100 Peaks #10: Dirty Harry’s Peak and My Backyard Playground

I woke up on a tiny rocky ledge overlooking a sunrise. The air was almost-pleasant in its coldness, the rocks had made me aware of specific parts of my back, and I blinked through the haze in my eyes at the upside-down wash of peachy colors and layers of increasingly distant blue mountains like fragile tissue paper cutouts. I righted myself, navigating Westy’s elbows. The clouds pooled thickly in the valley.

We stayed half-in sleeping bags eating sourdough English muffins in unsatisfying partial warmth and stretching out for just a moment the limited respite of the night before. Soon, though, we had to move, mechanically put on harnesses, and rappel back to the snow. Leaning off ledges with a backpack on felt unbalanced and unfamiliar to me, and I kept reminding myself through my sleepiness that I was doing everything right. The clouds moved, and the sun came out, was obscured by a peak, came out again.

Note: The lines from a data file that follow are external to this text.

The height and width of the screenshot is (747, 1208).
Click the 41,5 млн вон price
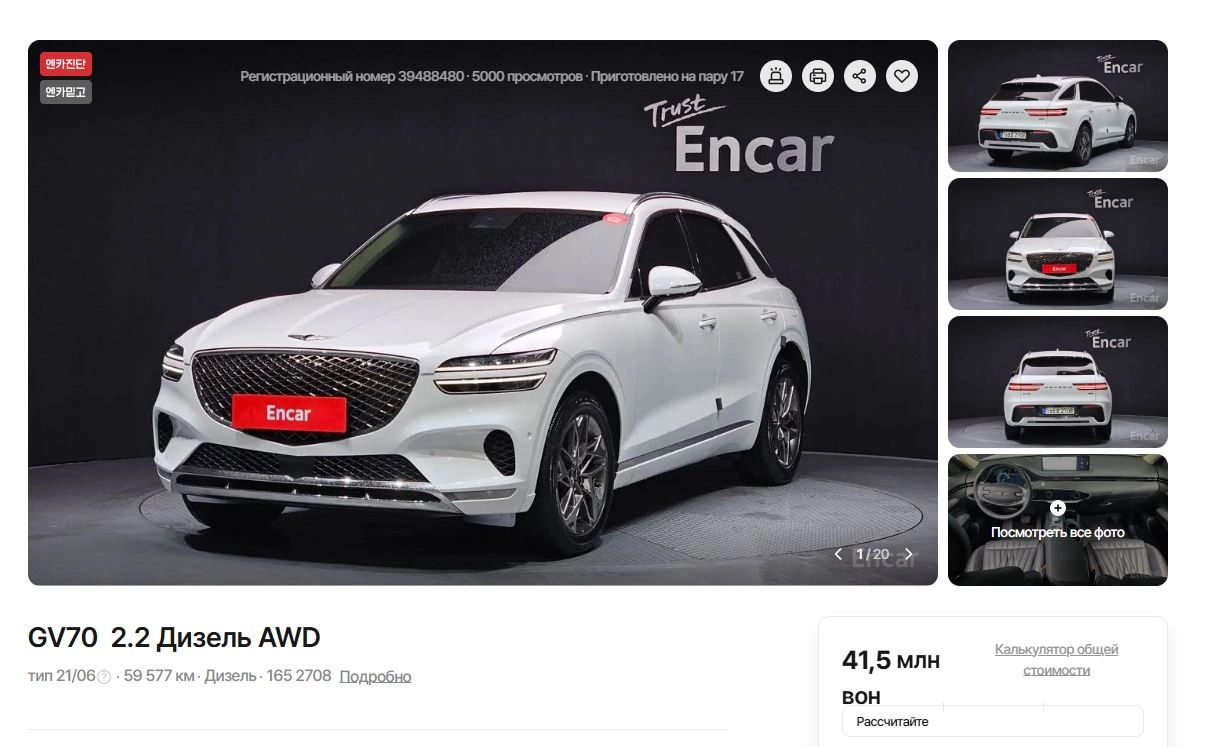[x=891, y=678]
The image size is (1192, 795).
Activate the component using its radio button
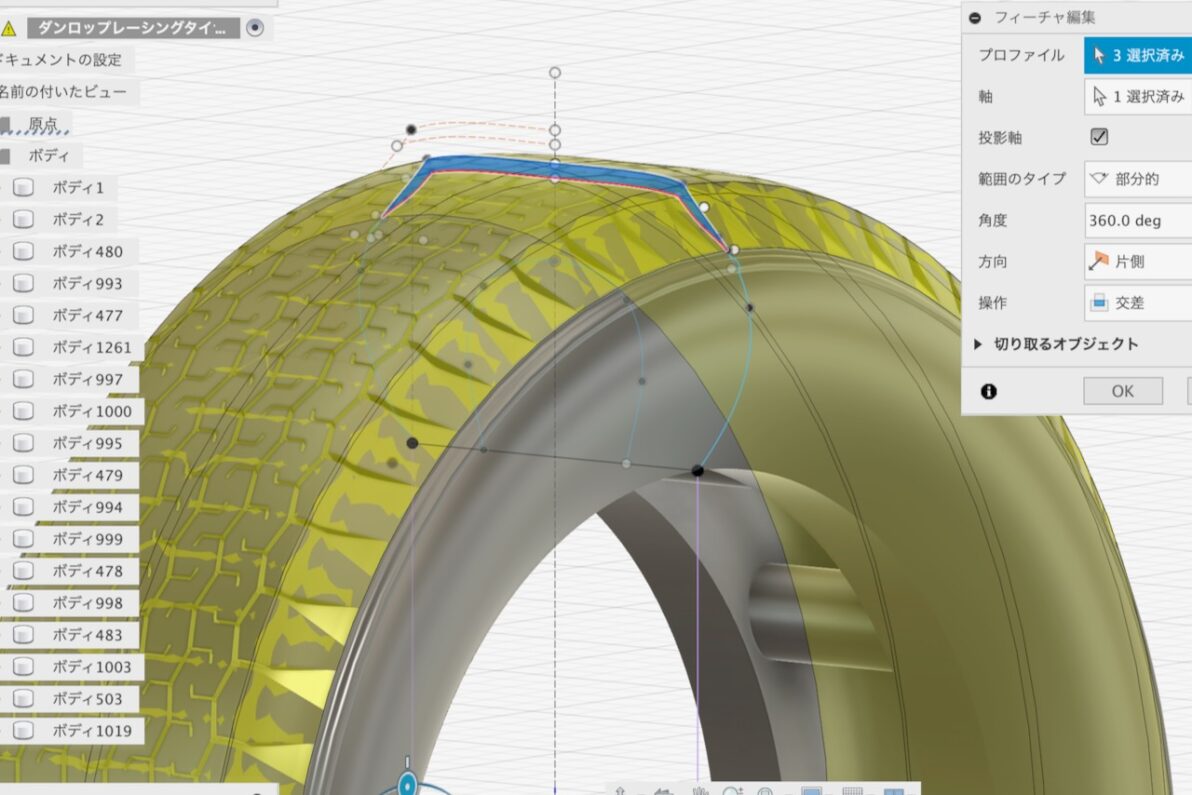pyautogui.click(x=255, y=28)
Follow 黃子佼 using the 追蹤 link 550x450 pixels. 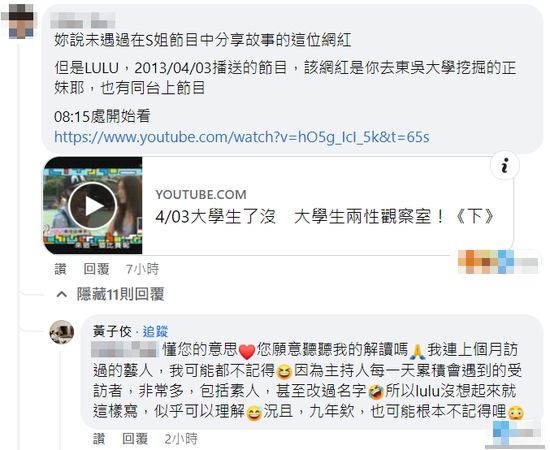155,331
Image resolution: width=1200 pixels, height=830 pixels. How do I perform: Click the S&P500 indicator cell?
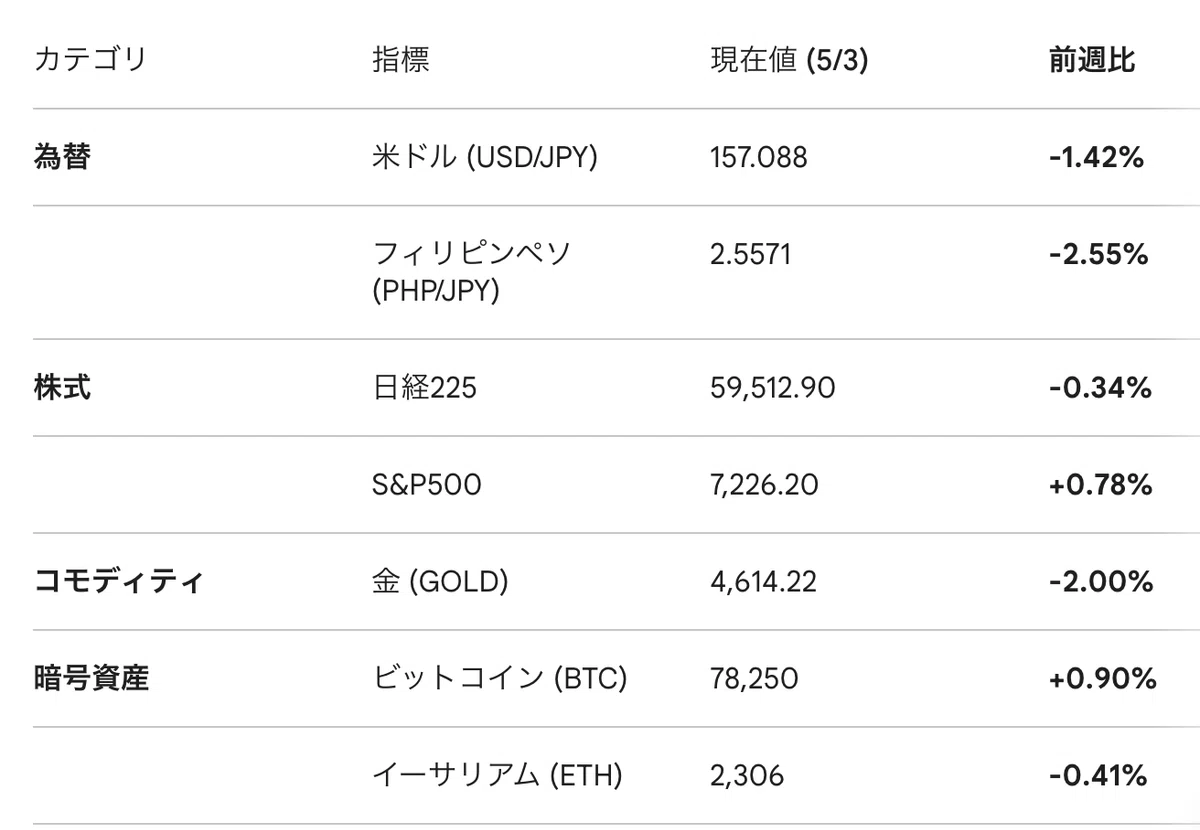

The light was still tender and pastel when he ran off down the hill to go to work and I descended more carefully in the slushy snow with a satisfying frozen layer on top. I traversed past a lake, just starting to sparkle in the sun, and used some nearly buried trees as handholds, making my hands slightly sticky and piney-smelling. I was then in the forest, where there was less light and the trail was well maintained. I spaced out, inhabiting the foggy hollow in my head where coffee was supposed to have gone.

Right after I got to my car, I got coffee a very short drive from the trailhead and slowly chewed a bagel. I drove down a lush forest road for a half hour in the still-morning light. I lingered sleepily in the parking lot, remembering a collage of stars and waking up and conversations and wondering if I’d really slept.

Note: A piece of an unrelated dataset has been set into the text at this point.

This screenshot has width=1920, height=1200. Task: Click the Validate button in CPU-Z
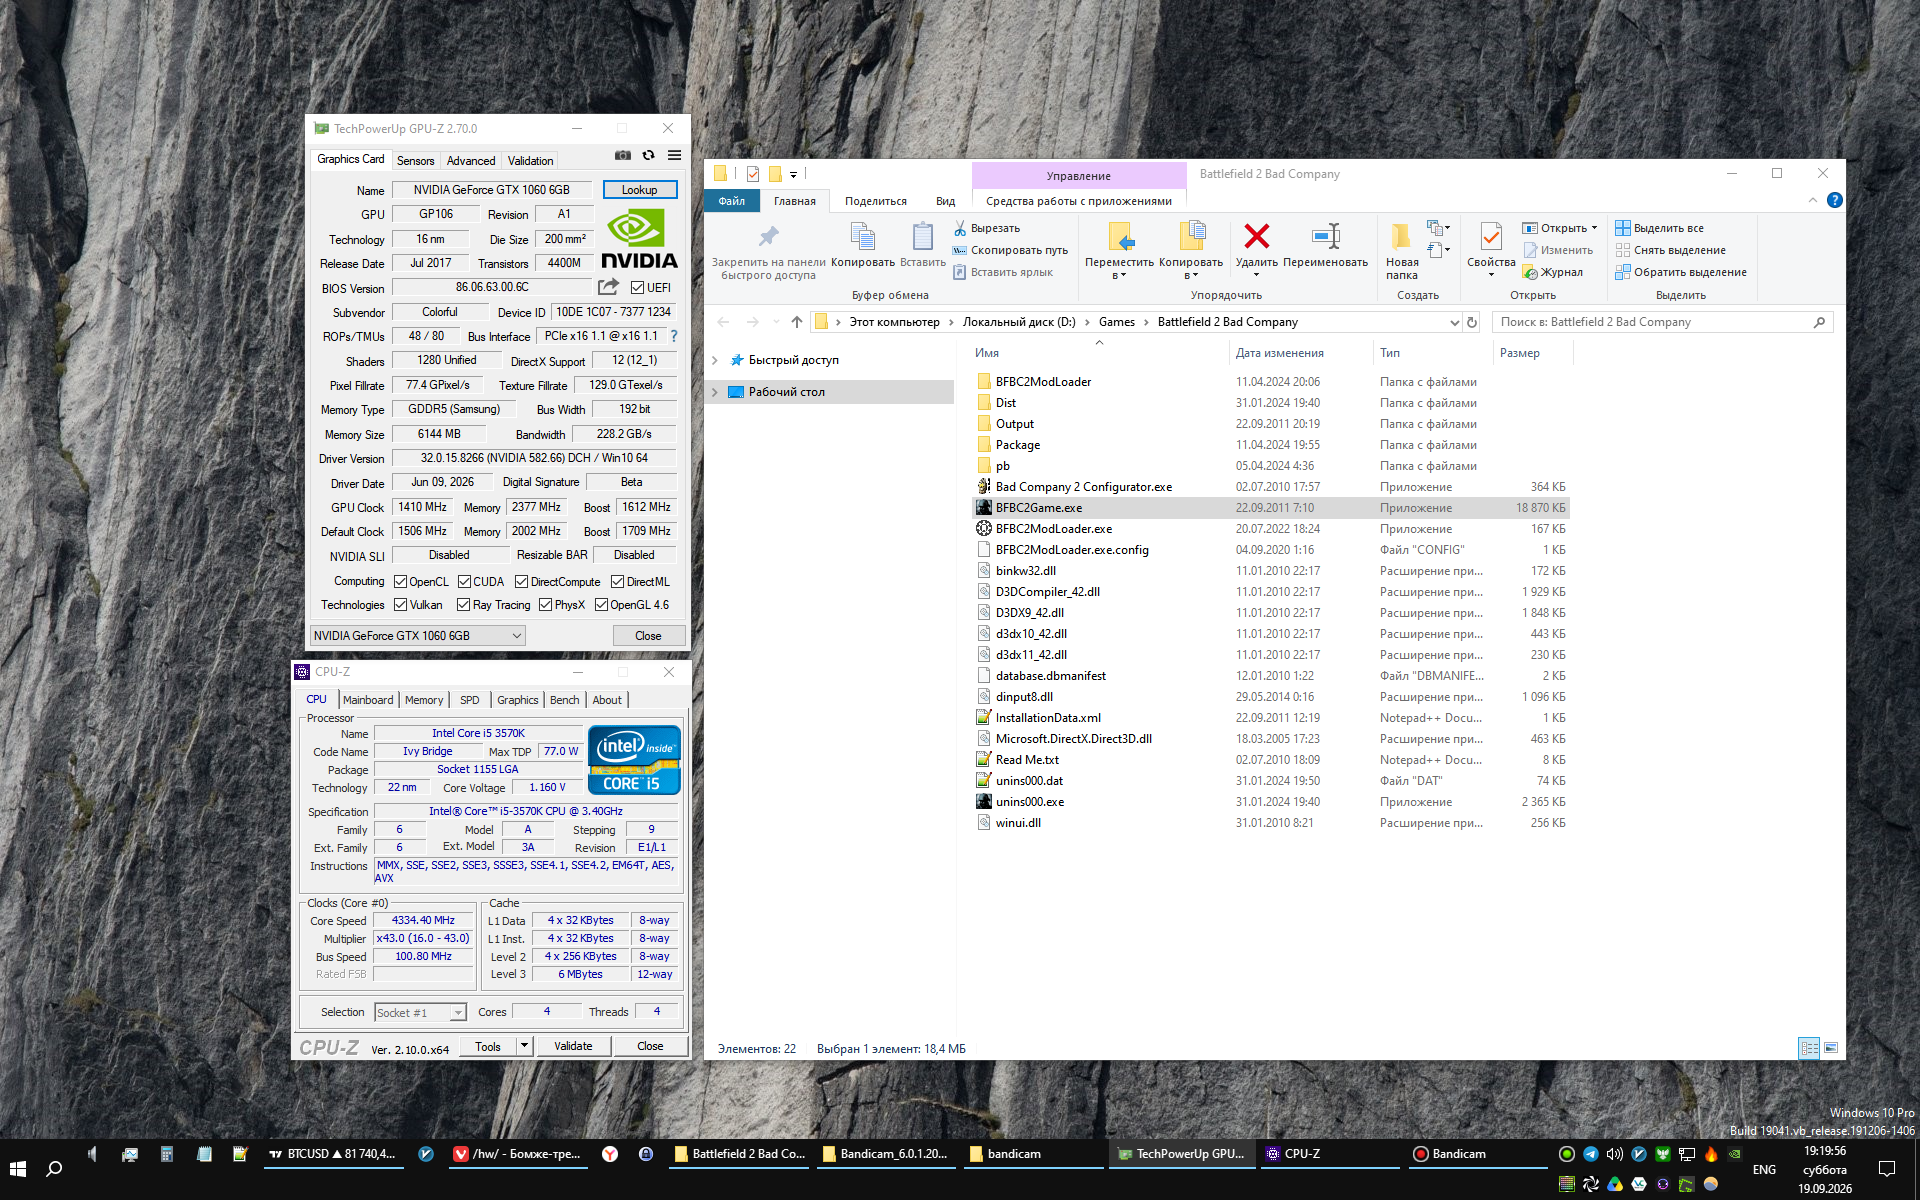click(x=573, y=1046)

I started down the lesser-used trail and waited for my legs to adjust to big steps up. Climbing the hill I alternated between listening to music and the birds. When I first emerged from the woods, I could only see a few feet of dull talus in front of me.

The fog became less wet and more like cotton balls as I started to encounter wet and subdued-looking bear grass and Indian paintbrushes. I clambered onto the summit rocks and could see nothing. I sat for a few minutes reading the summit register and the winding ridge of lichen covered rocks emerged a bit from the fluff. The fog was even more wispy but also greyer and moody now.

I picked my way along the ridge to the second peak, catching through the fog glances of highway or distant rocks or snowy peaks just melting out. After the second peak, the scrambling required more thought. Sometimes my hands touched wet rock, sometimes it was warm. I tried either side of the ridge when it started to get dicey and eventually found myself more in the forest, unable to find a good way to stay close to the ridge. I eventually gave up on regaining the altitude and followed a creek.

At first it was a loud bubbling waterfall, but eventually it became a trickle I could just barely hear beneath mossy rocks and branches. It led to a field of big boulders covered in geometric, sickly green lichen. I hopped between these, looking up for the occasionally visible sun, towards a small lake. Near the lake I encountered another faint trail.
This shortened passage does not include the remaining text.